What you need to do. A complete, exact retyping of the data below is required.

Exercise inputs.
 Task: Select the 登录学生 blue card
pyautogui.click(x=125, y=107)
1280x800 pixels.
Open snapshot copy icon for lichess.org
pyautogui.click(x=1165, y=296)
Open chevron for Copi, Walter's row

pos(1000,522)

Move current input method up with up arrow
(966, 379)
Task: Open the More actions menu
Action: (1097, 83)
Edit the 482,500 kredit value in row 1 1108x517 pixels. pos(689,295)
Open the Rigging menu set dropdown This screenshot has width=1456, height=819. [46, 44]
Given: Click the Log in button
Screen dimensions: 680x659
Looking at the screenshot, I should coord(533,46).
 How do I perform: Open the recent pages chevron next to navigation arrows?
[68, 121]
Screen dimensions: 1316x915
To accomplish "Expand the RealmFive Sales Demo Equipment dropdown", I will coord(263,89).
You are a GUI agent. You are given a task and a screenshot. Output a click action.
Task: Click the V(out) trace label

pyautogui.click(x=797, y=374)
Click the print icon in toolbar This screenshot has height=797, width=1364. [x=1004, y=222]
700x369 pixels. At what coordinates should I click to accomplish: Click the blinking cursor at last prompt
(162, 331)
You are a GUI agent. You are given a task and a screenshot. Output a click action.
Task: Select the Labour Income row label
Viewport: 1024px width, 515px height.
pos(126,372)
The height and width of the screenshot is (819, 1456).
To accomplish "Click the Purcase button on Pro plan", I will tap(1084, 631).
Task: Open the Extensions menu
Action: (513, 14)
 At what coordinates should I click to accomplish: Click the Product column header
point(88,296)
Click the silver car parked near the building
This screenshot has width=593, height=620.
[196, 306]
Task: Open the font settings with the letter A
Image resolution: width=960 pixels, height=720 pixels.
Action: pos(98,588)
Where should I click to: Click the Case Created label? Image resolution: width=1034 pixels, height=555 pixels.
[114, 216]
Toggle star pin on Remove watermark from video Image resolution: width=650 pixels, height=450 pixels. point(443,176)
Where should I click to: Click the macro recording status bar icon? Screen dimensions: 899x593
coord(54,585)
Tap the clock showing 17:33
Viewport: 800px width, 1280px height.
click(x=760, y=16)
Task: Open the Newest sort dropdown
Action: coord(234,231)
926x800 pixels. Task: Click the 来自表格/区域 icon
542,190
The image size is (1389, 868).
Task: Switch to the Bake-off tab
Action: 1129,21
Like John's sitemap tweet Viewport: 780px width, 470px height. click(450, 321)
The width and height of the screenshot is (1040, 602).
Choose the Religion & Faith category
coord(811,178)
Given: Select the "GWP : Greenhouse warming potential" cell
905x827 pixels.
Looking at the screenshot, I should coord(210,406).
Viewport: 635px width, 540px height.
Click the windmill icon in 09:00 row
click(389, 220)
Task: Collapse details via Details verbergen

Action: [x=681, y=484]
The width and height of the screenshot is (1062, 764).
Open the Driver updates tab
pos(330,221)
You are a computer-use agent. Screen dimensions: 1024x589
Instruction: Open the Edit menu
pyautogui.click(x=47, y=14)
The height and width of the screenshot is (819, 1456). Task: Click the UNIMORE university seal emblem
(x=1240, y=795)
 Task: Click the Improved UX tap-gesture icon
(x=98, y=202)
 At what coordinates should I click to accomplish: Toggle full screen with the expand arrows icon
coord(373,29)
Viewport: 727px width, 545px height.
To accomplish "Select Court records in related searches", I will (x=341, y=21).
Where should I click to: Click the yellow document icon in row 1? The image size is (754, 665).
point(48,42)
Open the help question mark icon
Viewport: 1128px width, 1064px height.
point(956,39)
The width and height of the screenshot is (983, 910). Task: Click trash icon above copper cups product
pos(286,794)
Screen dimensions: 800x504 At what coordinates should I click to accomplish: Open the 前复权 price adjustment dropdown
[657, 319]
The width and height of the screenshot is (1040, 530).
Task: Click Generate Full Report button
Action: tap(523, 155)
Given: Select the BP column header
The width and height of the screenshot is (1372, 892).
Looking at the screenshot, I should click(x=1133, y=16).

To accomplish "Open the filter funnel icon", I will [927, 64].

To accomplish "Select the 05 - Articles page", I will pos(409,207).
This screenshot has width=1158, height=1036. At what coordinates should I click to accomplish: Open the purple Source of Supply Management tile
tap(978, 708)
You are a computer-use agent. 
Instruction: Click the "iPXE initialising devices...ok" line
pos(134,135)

Answer area.
 Task: Select the 登录学生 blue card
pyautogui.click(x=125, y=107)
1280x800 pixels.
Open snapshot copy icon for lichess.org
pyautogui.click(x=1165, y=296)
Open chevron for Copi, Walter's row

pos(1000,522)

Move current input method up with up arrow
(966, 379)
Task: Open the More actions menu
Action: (1097, 83)
Edit the 482,500 kredit value in row 1 1108x517 pixels. pos(689,295)
Open the Rigging menu set dropdown This screenshot has width=1456, height=819. [46, 44]
Given: Click the Log in button
Screen dimensions: 680x659
Looking at the screenshot, I should coord(533,46).
 How do I perform: Open the recent pages chevron next to navigation arrows?
[68, 121]
Screen dimensions: 1316x915
To accomplish "Expand the RealmFive Sales Demo Equipment dropdown", I will coord(263,89).
You are a GUI agent. You are given a task and a screenshot. Output a click action.
Task: Click the V(out) trace label

pyautogui.click(x=797, y=374)
Click the print icon in toolbar This screenshot has height=797, width=1364. [x=1004, y=222]
700x369 pixels. At what coordinates should I click to accomplish: Click the blinking cursor at last prompt
(162, 331)
You are a GUI agent. You are given a task and a screenshot. Output a click action.
Task: Select the Labour Income row label
Viewport: 1024px width, 515px height.
pos(126,372)
The height and width of the screenshot is (819, 1456).
To accomplish "Click the Purcase button on Pro plan", I will tap(1084, 631).
Task: Open the Extensions menu
Action: (513, 14)
 At what coordinates should I click to accomplish: Click the Product column header
point(88,296)
Click the silver car parked near the building
This screenshot has width=593, height=620.
[196, 306]
Task: Open the font settings with the letter A
Image resolution: width=960 pixels, height=720 pixels.
Action: pos(98,588)
Where should I click to: Click the Case Created label? Image resolution: width=1034 pixels, height=555 pixels.
[114, 216]
Toggle star pin on Remove watermark from video Image resolution: width=650 pixels, height=450 pixels. point(443,176)
Where should I click to: Click the macro recording status bar icon? Screen dimensions: 899x593
coord(54,585)
Tap the clock showing 17:33
Viewport: 800px width, 1280px height.
click(x=760, y=16)
Task: Open the Newest sort dropdown
Action: coord(234,231)
926x800 pixels. Task: Click the 来自表格/区域 icon
542,190
The image size is (1389, 868).
Task: Switch to the Bake-off tab
Action: 1129,21
Like John's sitemap tweet Viewport: 780px width, 470px height. click(450, 321)
The width and height of the screenshot is (1040, 602).
Choose the Religion & Faith category
coord(811,178)
Given: Select the "GWP : Greenhouse warming potential" cell
905x827 pixels.
Looking at the screenshot, I should coord(210,406).
Viewport: 635px width, 540px height.
Click the windmill icon in 09:00 row
click(389, 220)
Task: Collapse details via Details verbergen

Action: [x=681, y=484]
The width and height of the screenshot is (1062, 764).
Open the Driver updates tab
pos(330,221)
You are a computer-use agent. Screen dimensions: 1024x589
Instruction: Open the Edit menu
pyautogui.click(x=47, y=14)
The height and width of the screenshot is (819, 1456). Task: Click the UNIMORE university seal emblem
(x=1240, y=795)
 Task: Click the Improved UX tap-gesture icon
(x=98, y=202)
 At what coordinates should I click to accomplish: Toggle full screen with the expand arrows icon
coord(373,29)
Viewport: 727px width, 545px height.
To accomplish "Select Court records in related searches", I will (x=341, y=21).
Where should I click to: Click the yellow document icon in row 1? The image size is (754, 665).
point(48,42)
Open the help question mark icon
Viewport: 1128px width, 1064px height.
point(956,39)
The width and height of the screenshot is (983, 910). Task: Click trash icon above copper cups product
pos(286,794)
Screen dimensions: 800x504 At what coordinates should I click to accomplish: Open the 前复权 price adjustment dropdown
[657, 319]
The width and height of the screenshot is (1040, 530).
Task: Click Generate Full Report button
Action: tap(523, 155)
Given: Select the BP column header
The width and height of the screenshot is (1372, 892).
Looking at the screenshot, I should click(x=1133, y=16).

To accomplish "Open the filter funnel icon", I will [927, 64].

To accomplish "Select the 05 - Articles page", I will pos(409,207).
This screenshot has width=1158, height=1036. At what coordinates should I click to accomplish: Open the purple Source of Supply Management tile
tap(978, 708)
You are a computer-use agent. 
Instruction: Click the "iPXE initialising devices...ok" line
pos(134,135)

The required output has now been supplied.